At the same time, you have to feel sorry for liberal Christians. There just is no legitimate position from which they can criticise fundamentalism in other religions, and get away with it. If secular liberals are hampered by post-colonial guilt and understandable fears of being thought racist, then thoughtful Christians are further constrained by what we might call post-missionary guilt. There's no way they can be publicly critical of elements in Islam, for example - from their position as Christians - without being cast as latterday crusaders, or at the very least Christian triumphalists. There's just too much history there. Much easier to be an atheist and proclaim a plague on all your houses, rather than have to imply, however indirectly, that your own faith might be just that little be more tolerant and compassionate than someone else's.

But there's something else at work here besides liberal or Christian guilt - and this is where I allow my cod-psychoanalysis full rein. Some Catholic commentators have already made an explicit comparison between the experience of Muslims in the UK today, and the experience of (particularly Irish) Catholics a century ago. In both cases we see a migrant community, bound together by strong religious belief , their traditions and practices facing suspicion from the 'host' community, seeking refuge in community identity through communal religious institutions and faith schools. When Catholics look at Muslims today, there's an undoubted element of recognition and fellow-feeling, even if it's not consciously acknowledged. The danger, of course - as the history 0f colonialism shows, time and again - is of misrecognising oneself in 'the Other', seeing only similarity and glossing over key differences.

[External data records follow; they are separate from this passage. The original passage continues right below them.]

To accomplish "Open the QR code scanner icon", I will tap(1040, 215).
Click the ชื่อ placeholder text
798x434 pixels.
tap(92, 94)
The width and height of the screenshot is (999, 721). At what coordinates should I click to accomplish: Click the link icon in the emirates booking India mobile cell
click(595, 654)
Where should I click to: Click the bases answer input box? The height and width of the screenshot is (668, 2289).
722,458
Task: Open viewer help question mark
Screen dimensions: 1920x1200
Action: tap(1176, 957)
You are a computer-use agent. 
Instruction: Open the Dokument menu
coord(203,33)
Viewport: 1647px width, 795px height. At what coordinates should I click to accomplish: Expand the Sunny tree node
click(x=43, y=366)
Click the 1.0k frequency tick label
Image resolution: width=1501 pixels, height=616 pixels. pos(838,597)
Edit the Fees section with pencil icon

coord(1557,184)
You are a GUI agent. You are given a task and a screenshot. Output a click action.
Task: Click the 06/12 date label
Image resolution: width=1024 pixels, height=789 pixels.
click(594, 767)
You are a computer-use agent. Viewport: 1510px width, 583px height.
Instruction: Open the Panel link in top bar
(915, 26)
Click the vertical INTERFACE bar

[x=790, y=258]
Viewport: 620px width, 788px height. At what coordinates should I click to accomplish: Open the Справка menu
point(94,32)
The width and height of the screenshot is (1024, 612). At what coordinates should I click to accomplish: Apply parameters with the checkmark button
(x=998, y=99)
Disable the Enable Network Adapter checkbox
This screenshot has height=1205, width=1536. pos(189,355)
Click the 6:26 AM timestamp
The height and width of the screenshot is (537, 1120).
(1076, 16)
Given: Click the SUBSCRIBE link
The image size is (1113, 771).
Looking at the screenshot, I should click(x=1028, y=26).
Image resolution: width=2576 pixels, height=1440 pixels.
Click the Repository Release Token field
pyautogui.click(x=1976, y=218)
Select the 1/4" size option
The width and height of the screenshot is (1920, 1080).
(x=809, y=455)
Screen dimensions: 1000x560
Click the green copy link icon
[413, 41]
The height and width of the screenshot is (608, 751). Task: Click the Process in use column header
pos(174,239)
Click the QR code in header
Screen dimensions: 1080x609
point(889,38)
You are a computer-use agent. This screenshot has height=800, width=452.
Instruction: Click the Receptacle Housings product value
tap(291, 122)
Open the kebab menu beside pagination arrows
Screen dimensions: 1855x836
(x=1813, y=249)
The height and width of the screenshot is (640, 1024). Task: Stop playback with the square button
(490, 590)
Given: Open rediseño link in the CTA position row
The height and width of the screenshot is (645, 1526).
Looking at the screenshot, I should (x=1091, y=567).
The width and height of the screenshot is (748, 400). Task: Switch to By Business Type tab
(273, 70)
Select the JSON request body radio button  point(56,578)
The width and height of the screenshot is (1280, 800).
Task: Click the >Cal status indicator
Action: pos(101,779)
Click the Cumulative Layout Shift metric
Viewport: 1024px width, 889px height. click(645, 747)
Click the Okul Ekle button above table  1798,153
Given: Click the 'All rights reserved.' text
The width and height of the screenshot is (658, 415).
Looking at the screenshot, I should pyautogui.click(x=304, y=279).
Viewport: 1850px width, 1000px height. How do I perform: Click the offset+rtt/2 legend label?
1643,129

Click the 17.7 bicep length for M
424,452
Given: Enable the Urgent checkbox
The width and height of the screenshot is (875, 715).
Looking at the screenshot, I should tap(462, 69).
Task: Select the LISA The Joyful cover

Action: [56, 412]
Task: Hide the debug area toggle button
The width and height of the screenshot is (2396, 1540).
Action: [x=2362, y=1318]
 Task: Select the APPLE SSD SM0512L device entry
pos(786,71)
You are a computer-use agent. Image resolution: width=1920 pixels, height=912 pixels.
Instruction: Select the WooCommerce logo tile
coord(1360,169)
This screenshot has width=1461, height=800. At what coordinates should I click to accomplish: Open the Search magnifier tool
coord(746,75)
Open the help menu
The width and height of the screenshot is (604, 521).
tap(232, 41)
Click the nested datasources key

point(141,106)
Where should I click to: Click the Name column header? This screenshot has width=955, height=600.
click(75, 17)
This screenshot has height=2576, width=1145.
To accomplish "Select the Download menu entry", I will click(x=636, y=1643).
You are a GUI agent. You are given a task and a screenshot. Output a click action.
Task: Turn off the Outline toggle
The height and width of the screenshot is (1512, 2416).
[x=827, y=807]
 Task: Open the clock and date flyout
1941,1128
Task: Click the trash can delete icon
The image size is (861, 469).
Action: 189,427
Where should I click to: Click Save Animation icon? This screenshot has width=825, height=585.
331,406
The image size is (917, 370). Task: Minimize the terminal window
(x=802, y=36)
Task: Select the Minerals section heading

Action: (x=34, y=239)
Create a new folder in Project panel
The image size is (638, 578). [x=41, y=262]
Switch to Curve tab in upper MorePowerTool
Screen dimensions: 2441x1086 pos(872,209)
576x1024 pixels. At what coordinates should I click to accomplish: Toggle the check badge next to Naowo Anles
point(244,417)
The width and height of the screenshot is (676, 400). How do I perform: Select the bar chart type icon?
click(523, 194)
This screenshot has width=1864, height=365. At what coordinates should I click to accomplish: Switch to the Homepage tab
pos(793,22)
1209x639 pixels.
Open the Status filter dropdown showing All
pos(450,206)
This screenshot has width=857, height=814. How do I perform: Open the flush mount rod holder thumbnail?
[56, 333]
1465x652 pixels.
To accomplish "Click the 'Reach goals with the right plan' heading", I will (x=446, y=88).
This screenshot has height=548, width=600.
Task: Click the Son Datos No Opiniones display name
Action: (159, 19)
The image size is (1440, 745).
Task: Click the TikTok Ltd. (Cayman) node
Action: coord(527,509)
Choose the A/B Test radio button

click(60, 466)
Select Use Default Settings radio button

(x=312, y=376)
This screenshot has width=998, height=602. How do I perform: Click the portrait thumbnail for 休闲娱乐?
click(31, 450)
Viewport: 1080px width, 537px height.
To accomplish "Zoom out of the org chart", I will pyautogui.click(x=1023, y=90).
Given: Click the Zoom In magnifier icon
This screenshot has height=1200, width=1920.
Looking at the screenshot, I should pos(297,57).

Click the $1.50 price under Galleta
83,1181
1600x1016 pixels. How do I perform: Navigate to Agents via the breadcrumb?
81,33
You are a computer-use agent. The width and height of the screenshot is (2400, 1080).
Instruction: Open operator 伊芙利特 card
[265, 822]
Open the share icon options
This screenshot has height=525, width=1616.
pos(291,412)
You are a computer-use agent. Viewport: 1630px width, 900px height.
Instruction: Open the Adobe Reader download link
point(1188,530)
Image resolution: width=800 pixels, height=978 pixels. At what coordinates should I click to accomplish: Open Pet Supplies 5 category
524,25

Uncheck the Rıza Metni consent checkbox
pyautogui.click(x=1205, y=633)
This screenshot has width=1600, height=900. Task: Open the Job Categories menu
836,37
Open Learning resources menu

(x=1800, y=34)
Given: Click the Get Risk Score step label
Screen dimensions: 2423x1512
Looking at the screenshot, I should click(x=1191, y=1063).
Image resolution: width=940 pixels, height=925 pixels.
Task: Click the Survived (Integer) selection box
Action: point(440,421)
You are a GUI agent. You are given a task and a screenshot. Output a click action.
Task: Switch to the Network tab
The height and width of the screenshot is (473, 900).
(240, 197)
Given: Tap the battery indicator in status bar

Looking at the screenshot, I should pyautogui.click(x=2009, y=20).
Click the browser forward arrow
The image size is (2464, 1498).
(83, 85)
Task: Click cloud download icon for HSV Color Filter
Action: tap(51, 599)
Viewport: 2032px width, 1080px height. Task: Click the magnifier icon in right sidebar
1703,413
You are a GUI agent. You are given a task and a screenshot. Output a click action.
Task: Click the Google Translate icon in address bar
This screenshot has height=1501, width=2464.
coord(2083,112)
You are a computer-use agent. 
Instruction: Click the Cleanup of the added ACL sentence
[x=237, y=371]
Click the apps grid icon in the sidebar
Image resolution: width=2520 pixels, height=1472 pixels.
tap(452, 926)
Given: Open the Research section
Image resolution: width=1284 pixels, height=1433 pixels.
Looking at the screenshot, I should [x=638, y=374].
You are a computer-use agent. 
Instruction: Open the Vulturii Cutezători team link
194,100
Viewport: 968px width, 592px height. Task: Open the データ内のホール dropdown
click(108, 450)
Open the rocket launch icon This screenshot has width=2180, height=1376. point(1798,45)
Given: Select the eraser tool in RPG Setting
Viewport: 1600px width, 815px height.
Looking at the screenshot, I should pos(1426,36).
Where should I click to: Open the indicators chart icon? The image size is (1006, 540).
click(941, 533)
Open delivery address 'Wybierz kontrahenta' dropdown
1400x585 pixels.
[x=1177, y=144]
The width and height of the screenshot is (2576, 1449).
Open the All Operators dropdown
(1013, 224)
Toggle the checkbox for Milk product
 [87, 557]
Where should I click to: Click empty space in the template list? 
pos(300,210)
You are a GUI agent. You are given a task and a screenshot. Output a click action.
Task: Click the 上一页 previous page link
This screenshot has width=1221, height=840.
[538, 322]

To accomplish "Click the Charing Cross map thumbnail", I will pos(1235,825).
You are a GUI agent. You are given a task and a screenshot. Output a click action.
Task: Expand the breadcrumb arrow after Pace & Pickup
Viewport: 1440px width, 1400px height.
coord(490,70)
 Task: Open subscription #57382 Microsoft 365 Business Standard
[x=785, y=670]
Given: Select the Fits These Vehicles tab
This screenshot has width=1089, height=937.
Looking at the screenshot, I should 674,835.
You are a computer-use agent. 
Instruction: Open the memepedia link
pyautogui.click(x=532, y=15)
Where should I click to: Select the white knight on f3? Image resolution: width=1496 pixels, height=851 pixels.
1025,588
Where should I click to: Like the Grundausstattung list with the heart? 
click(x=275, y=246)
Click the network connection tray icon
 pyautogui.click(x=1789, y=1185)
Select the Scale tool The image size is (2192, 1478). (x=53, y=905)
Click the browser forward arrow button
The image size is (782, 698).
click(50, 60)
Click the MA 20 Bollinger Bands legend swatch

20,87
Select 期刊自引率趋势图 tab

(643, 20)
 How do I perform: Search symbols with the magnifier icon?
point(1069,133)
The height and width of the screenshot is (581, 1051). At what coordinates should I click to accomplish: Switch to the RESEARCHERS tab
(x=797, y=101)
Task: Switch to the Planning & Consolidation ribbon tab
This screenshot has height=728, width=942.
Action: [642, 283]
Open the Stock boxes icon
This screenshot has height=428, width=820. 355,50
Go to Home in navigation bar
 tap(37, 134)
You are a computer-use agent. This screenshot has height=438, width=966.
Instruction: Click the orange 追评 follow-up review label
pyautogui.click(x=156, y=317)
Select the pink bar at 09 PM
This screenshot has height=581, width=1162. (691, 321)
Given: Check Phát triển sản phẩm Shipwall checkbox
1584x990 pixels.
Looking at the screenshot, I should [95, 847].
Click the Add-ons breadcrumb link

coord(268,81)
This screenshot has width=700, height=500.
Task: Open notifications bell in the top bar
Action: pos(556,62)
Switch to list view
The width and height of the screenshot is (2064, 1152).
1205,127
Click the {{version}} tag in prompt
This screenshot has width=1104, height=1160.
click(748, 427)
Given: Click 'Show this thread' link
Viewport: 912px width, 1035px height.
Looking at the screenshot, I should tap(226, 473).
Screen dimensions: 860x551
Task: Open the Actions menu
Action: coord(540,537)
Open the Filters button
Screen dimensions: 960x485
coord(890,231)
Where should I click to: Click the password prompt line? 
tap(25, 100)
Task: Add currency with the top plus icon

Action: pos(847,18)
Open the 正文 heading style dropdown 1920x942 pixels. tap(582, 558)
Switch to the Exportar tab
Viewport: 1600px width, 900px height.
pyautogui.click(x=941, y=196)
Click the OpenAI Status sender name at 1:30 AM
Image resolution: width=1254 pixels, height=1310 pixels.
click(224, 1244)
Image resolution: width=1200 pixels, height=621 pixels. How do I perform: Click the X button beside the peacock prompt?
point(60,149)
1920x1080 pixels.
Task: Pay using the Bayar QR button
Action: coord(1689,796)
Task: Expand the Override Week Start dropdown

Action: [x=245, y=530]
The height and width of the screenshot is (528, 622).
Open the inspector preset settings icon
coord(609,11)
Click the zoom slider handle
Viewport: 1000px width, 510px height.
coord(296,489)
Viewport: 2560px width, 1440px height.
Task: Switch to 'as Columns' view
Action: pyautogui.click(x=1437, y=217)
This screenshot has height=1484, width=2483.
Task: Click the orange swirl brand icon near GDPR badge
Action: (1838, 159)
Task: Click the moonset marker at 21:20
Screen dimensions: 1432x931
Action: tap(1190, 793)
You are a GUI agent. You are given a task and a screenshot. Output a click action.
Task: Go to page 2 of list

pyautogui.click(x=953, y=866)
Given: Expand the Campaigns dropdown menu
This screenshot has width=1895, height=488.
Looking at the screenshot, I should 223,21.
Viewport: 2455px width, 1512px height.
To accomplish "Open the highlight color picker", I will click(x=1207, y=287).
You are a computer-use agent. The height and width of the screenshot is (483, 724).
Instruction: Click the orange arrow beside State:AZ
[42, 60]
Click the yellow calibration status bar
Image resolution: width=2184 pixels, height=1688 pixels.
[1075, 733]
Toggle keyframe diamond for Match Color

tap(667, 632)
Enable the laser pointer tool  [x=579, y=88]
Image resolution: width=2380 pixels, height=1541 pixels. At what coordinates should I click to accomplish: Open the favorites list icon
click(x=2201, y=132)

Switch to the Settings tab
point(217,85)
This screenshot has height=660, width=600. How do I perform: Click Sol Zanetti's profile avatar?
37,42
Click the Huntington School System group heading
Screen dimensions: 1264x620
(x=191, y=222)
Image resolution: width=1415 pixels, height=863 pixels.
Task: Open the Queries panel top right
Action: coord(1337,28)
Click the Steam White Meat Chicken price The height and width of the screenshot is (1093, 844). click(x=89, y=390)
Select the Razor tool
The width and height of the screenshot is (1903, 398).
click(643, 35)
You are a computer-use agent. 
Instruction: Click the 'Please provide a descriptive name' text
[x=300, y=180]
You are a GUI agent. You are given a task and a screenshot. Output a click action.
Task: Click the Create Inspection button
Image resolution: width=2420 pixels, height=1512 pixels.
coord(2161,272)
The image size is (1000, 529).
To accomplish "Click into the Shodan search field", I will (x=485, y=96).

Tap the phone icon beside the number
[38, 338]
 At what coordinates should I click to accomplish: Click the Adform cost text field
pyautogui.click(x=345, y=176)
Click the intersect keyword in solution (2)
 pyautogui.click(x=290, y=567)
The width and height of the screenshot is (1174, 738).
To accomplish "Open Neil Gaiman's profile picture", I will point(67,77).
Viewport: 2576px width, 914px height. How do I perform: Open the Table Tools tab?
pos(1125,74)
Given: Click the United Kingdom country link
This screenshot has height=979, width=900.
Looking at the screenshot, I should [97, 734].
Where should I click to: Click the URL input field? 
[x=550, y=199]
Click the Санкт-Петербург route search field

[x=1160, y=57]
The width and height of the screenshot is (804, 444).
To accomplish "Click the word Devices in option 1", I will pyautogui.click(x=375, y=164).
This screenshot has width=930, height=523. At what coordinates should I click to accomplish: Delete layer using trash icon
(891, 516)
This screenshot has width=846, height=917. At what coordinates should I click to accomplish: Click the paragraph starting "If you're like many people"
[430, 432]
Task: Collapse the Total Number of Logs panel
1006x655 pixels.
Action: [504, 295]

But as well as recognition, there may also be an element of unconscious envy. At a time when church attendance is in freefall, and when Christian belief is neither as fervent or as marked by dogmatic certainty as it was in the past, the spectre of a strong and fervent Muslim community unworried by post-Enlightenment doubt must hold a certain wistful appeal for some Christians, and perhaps for Catholics in particular. And because this fervour and dogmatism is bound up with the mystique of 'otherness', it can appear far more attractive than the fundamentalism within one's own tradition: thus the spectre of liberal Christians, despite a lifetime of opposition to conservativism and dogmatism in their own faith, attracted by the glamour of renascent Islam. There's a possible parallel here with the way in which the secular radicals of Respect and the Socialist Workers' Party have been seduced by the pseudo-revolutionary glamour of radical Islam.

So as well as a sense of 'the Other' as somehow 'like us' - but with the exotic sheen of otherness - there may also be an element in liberal Christians' response to renascent Islam of wishing to be more like 'the Other' - wishing that your own faith community was as fervent and and as certain of itself. But, as the history of colonialism and occidentalism shows, there are enormous dangers in seeing the racialised (faith-ised? communalised?) 'Other' through the prism of your own experiences and longings. Crucially, there is a danger of reinforcing a colonialist and - yes, possibly - racist sense of the 'others' as the passive objects of western actions, rather than as having any agency of their own.

Hence the tendency among some western progressives to cast Muslims as victims, and to see even the terrorism of 9/11 or 7/7 as a reflex, a 'response' to 'western foreign policy' (as in the New Statesman's notorious front page headline 'Blair's Bombs' after 7/7), rather than as the product of a coherent ideology and deliberate decision-making. Similarly, many liberal Christian commentators characterised the often threatening and violent demonstrations following the publication of the Danish cartoons in terms of a 'response' to 'provocation'.

Is there an alternative 'liberal Christian' response to the new fundamentalist threat, one that is true both to Christian values of tolerance and understanding, and to liberal values of free speech and pluralism? That's a question for another time.